# [TASK ITEM]
"Collapse" appears in how many lines of the entries? State only the number.

# [INPUT RECORDS]
:::::

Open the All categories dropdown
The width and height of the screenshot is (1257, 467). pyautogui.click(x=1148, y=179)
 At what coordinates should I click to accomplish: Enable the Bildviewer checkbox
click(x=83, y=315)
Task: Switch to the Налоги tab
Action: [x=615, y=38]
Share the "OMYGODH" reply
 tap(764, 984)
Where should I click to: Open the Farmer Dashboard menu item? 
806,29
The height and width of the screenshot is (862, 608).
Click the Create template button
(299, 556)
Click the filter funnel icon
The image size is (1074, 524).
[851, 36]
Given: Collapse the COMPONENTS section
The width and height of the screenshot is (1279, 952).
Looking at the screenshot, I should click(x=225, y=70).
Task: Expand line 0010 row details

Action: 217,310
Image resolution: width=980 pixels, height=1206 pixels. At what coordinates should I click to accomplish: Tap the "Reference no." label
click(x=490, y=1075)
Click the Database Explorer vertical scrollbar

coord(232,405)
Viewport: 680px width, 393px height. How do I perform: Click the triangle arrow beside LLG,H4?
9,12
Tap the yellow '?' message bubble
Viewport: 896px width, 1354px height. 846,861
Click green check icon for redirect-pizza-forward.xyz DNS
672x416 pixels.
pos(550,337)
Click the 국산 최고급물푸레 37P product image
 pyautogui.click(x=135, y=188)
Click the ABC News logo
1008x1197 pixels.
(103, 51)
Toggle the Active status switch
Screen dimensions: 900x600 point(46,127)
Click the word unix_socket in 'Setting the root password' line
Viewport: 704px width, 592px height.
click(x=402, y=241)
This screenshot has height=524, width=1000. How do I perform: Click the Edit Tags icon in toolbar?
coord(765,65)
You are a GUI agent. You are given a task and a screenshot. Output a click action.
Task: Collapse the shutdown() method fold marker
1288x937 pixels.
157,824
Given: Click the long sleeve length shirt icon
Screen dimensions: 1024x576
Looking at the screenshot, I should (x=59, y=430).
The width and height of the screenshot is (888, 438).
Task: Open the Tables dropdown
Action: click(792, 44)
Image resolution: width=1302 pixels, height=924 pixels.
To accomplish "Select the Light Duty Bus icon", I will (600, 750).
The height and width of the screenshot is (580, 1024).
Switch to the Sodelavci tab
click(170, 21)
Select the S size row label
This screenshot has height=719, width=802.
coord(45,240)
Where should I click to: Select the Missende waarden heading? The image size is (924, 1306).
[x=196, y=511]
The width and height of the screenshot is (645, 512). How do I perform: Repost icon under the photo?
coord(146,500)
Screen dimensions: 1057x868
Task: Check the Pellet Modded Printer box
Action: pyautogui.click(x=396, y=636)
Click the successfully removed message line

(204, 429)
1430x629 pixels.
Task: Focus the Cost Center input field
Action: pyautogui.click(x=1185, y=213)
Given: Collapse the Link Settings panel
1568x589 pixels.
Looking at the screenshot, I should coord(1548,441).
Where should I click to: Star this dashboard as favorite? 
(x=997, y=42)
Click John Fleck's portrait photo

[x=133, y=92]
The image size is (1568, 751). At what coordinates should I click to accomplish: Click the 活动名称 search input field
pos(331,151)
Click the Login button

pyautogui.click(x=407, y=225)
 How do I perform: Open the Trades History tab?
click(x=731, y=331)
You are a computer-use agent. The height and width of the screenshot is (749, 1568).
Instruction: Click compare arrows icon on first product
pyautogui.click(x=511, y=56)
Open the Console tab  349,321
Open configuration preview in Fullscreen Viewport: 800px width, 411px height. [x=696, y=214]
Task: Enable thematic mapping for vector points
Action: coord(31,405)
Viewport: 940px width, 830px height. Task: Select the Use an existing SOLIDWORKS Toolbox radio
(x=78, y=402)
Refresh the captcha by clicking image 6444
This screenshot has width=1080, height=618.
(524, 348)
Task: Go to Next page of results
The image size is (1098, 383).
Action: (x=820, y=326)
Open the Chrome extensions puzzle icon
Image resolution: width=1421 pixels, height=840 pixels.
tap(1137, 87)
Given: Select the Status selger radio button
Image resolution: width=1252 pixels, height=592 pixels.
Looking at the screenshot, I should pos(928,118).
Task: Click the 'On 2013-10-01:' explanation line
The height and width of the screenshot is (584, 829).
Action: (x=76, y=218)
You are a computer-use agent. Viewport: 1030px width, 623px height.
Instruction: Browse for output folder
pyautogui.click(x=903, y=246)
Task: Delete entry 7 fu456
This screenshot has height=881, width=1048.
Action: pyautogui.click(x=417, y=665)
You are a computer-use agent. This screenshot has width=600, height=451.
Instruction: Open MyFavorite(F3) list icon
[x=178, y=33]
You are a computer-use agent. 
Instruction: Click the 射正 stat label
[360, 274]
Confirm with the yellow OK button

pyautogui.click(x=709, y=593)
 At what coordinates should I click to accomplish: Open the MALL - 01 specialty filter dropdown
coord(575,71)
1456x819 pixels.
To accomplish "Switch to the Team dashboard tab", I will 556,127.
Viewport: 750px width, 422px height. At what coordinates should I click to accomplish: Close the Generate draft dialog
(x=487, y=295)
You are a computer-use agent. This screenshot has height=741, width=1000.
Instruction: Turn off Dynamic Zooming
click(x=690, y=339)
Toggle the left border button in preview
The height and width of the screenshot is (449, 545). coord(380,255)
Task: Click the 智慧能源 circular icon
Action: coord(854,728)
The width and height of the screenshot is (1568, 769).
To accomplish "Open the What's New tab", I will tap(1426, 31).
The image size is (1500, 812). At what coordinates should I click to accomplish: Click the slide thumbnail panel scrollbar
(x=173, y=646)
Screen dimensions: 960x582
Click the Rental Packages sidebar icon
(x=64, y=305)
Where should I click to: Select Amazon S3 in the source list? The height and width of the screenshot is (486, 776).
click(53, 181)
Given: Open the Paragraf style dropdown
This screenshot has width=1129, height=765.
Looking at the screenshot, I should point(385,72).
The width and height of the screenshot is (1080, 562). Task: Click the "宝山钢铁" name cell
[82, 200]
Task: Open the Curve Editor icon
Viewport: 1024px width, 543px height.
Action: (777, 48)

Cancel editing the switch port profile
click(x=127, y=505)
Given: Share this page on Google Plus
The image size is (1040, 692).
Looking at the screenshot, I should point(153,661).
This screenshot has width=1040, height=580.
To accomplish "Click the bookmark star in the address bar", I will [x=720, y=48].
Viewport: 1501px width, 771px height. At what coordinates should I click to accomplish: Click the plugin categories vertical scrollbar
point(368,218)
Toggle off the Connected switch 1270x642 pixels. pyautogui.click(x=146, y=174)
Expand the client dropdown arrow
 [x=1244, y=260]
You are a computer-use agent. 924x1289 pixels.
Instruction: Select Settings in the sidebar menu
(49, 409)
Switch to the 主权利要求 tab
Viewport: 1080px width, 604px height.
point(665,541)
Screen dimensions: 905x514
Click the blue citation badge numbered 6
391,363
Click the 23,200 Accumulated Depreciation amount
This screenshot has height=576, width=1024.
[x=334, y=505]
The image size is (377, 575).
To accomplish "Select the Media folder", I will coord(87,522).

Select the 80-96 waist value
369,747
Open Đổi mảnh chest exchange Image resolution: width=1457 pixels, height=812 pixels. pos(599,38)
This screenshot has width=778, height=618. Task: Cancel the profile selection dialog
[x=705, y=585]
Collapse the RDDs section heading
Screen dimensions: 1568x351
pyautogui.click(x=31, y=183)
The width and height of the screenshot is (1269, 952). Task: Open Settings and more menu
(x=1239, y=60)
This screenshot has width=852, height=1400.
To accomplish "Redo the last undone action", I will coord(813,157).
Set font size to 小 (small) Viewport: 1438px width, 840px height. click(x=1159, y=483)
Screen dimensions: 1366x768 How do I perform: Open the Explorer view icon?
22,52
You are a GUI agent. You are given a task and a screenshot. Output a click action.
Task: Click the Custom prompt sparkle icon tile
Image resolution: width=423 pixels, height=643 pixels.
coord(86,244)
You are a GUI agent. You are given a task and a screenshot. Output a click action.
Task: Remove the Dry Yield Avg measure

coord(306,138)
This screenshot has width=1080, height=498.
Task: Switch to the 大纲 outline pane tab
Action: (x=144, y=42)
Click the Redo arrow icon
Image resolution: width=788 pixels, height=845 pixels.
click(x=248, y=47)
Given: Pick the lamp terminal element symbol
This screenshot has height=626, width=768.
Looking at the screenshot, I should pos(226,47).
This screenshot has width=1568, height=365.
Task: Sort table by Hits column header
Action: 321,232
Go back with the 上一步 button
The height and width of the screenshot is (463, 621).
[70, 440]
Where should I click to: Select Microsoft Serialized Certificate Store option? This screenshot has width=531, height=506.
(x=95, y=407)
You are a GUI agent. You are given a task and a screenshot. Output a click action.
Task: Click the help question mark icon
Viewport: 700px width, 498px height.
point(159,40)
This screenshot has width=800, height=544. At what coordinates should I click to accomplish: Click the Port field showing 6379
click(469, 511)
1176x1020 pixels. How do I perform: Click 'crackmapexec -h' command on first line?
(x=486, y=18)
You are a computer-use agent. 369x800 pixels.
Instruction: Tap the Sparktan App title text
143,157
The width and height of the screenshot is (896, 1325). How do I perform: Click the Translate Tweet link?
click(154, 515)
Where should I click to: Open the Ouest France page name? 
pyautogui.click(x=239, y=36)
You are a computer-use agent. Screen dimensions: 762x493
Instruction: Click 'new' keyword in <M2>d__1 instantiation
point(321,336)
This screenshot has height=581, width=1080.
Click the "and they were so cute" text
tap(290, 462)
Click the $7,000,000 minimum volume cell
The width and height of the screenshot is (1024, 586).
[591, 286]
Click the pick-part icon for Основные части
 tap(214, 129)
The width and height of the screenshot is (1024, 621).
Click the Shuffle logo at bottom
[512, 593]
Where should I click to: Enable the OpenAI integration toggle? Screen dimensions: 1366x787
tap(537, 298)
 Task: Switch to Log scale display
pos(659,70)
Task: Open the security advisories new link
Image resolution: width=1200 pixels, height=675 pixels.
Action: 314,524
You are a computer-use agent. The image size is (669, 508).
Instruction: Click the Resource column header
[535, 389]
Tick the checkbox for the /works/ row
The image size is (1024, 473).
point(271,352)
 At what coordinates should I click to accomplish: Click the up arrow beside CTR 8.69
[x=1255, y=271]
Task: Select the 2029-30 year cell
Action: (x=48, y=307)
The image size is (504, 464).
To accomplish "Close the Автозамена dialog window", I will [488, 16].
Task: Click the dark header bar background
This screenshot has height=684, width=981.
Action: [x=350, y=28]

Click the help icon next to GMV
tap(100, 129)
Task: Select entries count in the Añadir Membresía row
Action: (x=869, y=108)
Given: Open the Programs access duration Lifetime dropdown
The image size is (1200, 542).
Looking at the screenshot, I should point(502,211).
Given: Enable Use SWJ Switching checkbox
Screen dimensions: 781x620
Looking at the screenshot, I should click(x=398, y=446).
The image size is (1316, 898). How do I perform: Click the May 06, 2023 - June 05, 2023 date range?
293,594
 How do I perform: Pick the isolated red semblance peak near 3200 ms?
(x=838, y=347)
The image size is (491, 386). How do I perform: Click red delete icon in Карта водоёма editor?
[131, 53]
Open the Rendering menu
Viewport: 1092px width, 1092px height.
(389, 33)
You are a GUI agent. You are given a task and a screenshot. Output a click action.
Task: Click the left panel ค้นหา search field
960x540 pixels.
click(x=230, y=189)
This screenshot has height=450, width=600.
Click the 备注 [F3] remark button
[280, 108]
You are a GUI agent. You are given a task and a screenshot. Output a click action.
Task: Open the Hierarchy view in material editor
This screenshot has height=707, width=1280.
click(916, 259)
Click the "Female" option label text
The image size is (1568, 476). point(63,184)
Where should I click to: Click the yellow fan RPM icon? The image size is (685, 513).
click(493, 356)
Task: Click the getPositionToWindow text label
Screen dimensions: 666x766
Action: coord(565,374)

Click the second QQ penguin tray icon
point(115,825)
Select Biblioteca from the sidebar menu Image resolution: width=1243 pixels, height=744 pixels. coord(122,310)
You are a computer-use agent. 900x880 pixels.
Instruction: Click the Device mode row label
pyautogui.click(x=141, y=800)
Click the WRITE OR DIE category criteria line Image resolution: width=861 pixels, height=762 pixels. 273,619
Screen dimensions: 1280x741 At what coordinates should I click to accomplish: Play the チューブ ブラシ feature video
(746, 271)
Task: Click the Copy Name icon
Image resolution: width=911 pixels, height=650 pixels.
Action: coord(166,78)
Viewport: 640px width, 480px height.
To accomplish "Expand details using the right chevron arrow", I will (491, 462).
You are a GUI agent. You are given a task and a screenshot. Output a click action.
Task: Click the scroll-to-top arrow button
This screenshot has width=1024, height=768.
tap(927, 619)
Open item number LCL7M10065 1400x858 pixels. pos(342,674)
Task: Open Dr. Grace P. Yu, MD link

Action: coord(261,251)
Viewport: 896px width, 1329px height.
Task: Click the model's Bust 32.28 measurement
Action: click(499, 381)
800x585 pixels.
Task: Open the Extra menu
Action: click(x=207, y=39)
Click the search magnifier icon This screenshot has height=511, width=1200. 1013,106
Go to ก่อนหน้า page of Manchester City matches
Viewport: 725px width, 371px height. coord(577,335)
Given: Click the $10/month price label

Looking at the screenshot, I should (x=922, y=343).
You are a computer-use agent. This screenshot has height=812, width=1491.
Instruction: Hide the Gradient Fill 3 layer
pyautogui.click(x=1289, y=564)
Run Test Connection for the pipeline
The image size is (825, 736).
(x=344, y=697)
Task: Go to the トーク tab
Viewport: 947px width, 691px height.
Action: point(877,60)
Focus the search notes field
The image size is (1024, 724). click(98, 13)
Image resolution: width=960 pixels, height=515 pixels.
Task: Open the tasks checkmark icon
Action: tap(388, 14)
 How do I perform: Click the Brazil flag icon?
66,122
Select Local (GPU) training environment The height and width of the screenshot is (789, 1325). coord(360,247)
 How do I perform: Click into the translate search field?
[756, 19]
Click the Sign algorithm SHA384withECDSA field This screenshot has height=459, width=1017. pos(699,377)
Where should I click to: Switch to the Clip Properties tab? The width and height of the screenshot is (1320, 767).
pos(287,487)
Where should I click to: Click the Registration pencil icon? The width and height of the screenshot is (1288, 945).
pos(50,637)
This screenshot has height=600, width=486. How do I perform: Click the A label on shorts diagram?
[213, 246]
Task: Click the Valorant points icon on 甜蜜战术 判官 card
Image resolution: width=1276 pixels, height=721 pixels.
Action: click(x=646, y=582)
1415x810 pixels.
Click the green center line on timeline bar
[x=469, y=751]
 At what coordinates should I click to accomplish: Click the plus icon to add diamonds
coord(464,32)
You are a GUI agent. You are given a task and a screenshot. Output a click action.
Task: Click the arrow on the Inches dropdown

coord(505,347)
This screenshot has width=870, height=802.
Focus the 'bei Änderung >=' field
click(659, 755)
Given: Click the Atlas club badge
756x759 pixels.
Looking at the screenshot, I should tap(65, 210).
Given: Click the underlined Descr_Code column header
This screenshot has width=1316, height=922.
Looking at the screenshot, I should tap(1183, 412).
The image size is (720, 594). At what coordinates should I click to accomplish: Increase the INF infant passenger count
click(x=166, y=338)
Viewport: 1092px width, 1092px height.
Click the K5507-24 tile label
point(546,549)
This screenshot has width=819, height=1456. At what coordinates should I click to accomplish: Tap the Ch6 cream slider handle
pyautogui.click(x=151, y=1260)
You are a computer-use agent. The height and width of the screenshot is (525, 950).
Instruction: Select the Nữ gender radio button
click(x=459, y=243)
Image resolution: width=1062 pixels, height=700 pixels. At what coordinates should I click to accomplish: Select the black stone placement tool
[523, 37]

:::::

# [RESULT BELOW]
4